Nel solco tracciato dalla Consulta, con la sentenza n. 184, è stata successivamente delineata, per le medesime esigenze di tutela, la più ampia figura del danno esistenziale che, così come il danno biologico, poteva essere risarcito sulla base dell'art. 2043 cc ove dipendente dalla lesione di diritti inviolabili di fonte costituzionale ulteriori rispetto a quello alla salute (si pensi ai diritti alle relazioni familiari siccome riconosciuti dagli artt. 2, 29 e 30 cost, al diritto all'immagine, al diritto alla riservatezza ed all'identità personale quali desumibili dall'art. 2 cost). In tale prospettiva, il danno esistenziale veniva distinto dal danno morale in quanto, mentre il primo si riferiva alle modificazioni peggiorative delle dinamiche di vita, il secondo avrebbe avuto riguardo alle sofferenze interiori (al riguardo, con le sentenze gemelle del 2003, la Suprema Corte ha, tuttavia, osservato come anche l'incisione delle dinamiche esterne di vita ha rilievo, ai fini risarcitori, nella misura in cui cagioni una sofferenza morale).
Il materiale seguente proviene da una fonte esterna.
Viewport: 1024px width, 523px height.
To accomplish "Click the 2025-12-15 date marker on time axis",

In ogni caso, secondo una parte della dottrina e giurisprudenza il danno esistenziale coincideva con l'evento lesivo e non era una conseguenza risarcibile da dover specificamente provare, secondo altra tesi, invece, esso era una conseguenza del fatto illecito da provare anche mediante il ricorso a meccanismi presuntivi. Secondo una certa versione di questa tesi, poi, per la somministrazione della tutela risarcitoria del danno esistenziale, non era neppure un requisito imprescindibile l'incisione di un diritto costituzionalmente rilevante.
Con l'individuazione del danno biologico e del danno esistenziale (nelle sue variegate sfaccettature - mobbing, danno da rimbalzo o riflesso dei prossimi congiunti in caso di decesso, danno da incisione del corretto sviluppo delle relazioni familiari in caso di omessa assistenza), il danno morale, individuato come sofferenza psicologica transeunte, si era visto sottrarre un vasta casistica sino a diventare una voce di danno residuale riconoscibile nei soli casi in cui il fatto costituisse reato ovvero se una legge espressamente ne stabiliva la risarcibilità.
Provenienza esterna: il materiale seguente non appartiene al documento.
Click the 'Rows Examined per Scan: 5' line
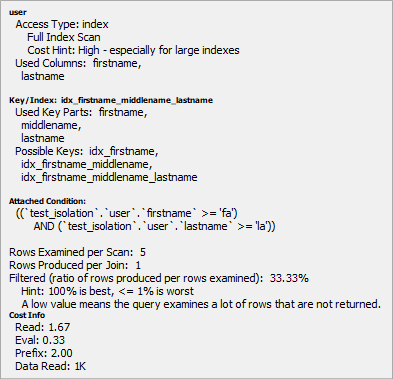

La contemporanea dilatazione dello spazio applicativo del danno esistenziale e la difficoltà di distinguere sul piano ontologico il danno morale dal danno esistenziale hanno condotto la Suprema Corte, prima con le sentenze gemelle del 2003 e, successivamente, con le Sezioni Unite del 2008, a rimeditare integralmente la materia del risarcimento del danno non patrimoniale, riconducendo la casistica e le variegate forme di danno alla persona fiorite nell'alveo dell'art. 2059 cc riletto in una prospettiva costituzionalmente orientata.
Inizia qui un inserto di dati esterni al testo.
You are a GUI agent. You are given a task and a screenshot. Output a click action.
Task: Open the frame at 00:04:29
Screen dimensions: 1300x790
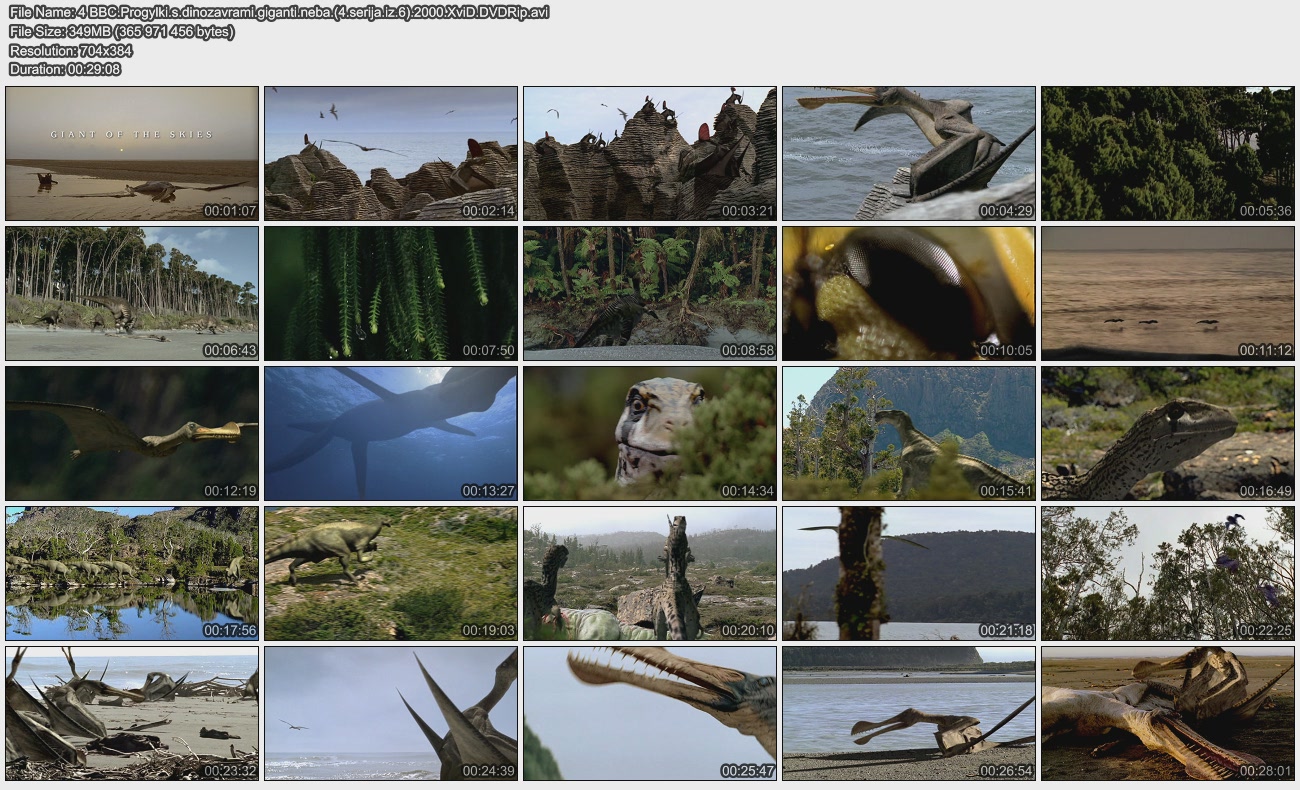[909, 153]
Secondo il nuovo indirizzo propugnato dalla Corte di legittimità, da una parte non è più legittimo, ex art. 2059 cc, negare il risarcimento del danno non patrimoniale (del quale il danno biologico, il danno esistenziale/morale costituiscono delle estrinsecazioni) in difetto di un'espressa previsione legislativa o se il fatto non costituisca reato, ove l'evento lesivo abbia inciso su diritti costituzionalmente rilevanti. Per altro verso, però, il danno esistenziale non potrà essere risarcito ove l'interesse leso non abbia valenza costituzionale. Inoltre il danno non patrimoniale dovrà essere sempre oggetto di prova, se del caso con il ricorso a meccanismi presuntivi. La Corte ha, poi, implicitamente riconosciuto la sostanziale affinità di danno biologico e danno esistenziale essendo il primo una particolare specie del secondo. V'è ancora da aggiungere che la Suprema Corte afferma la risarcibilità del danno non patrimoniale ex art. 2059 cc anche in caso d'inadempimento contrattuale ove l'obbligazione inadempiuta attenga ad interessi della persona di rango costituzionale.